ASSIGNMENT
Copy every record exactly, leaving the pictures out.

SUPPLIED MATERIAL

==========

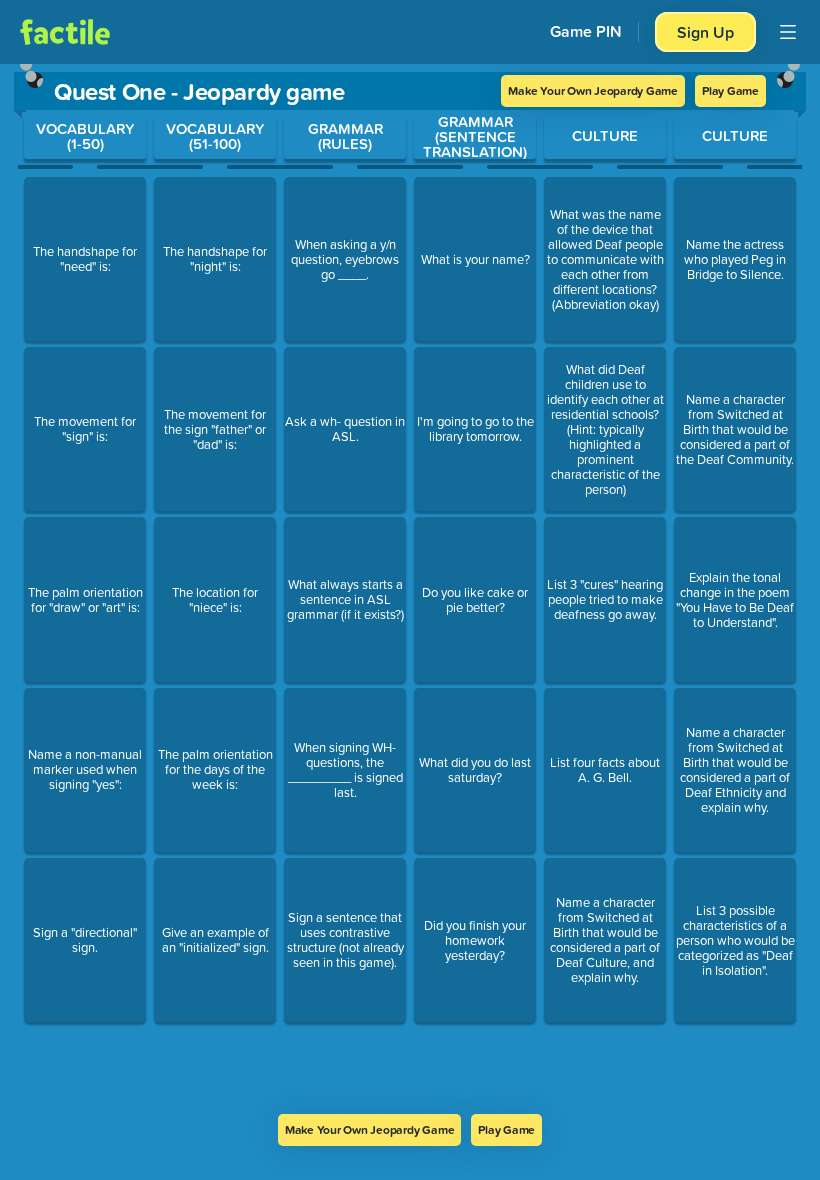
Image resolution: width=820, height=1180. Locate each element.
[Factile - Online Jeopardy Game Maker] (65, 32)
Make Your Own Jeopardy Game (593, 90)
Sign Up (705, 32)
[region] (410, 589)
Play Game (730, 90)
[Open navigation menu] (788, 32)
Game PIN (586, 31)
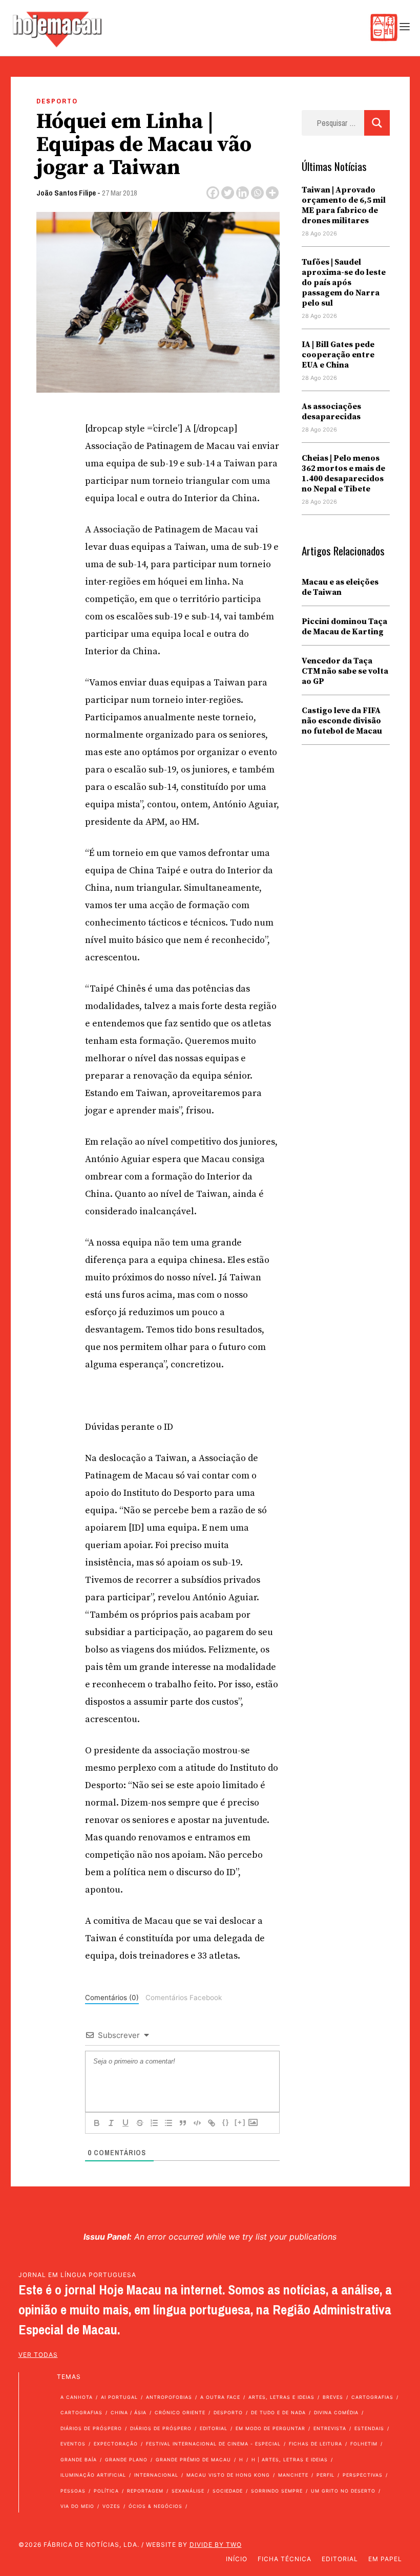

==========

EXERCISE SOLUTION
Image resolution: width=820, height=1180. Locate each element.
[Factile - Online Jeopardy Game Maker] (65, 32)
Make Your Own Jeopardy Game (593, 90)
Sign Up (705, 32)
[region] (410, 589)
Play Game (730, 90)
[Open navigation menu] (788, 32)
Game PIN (586, 31)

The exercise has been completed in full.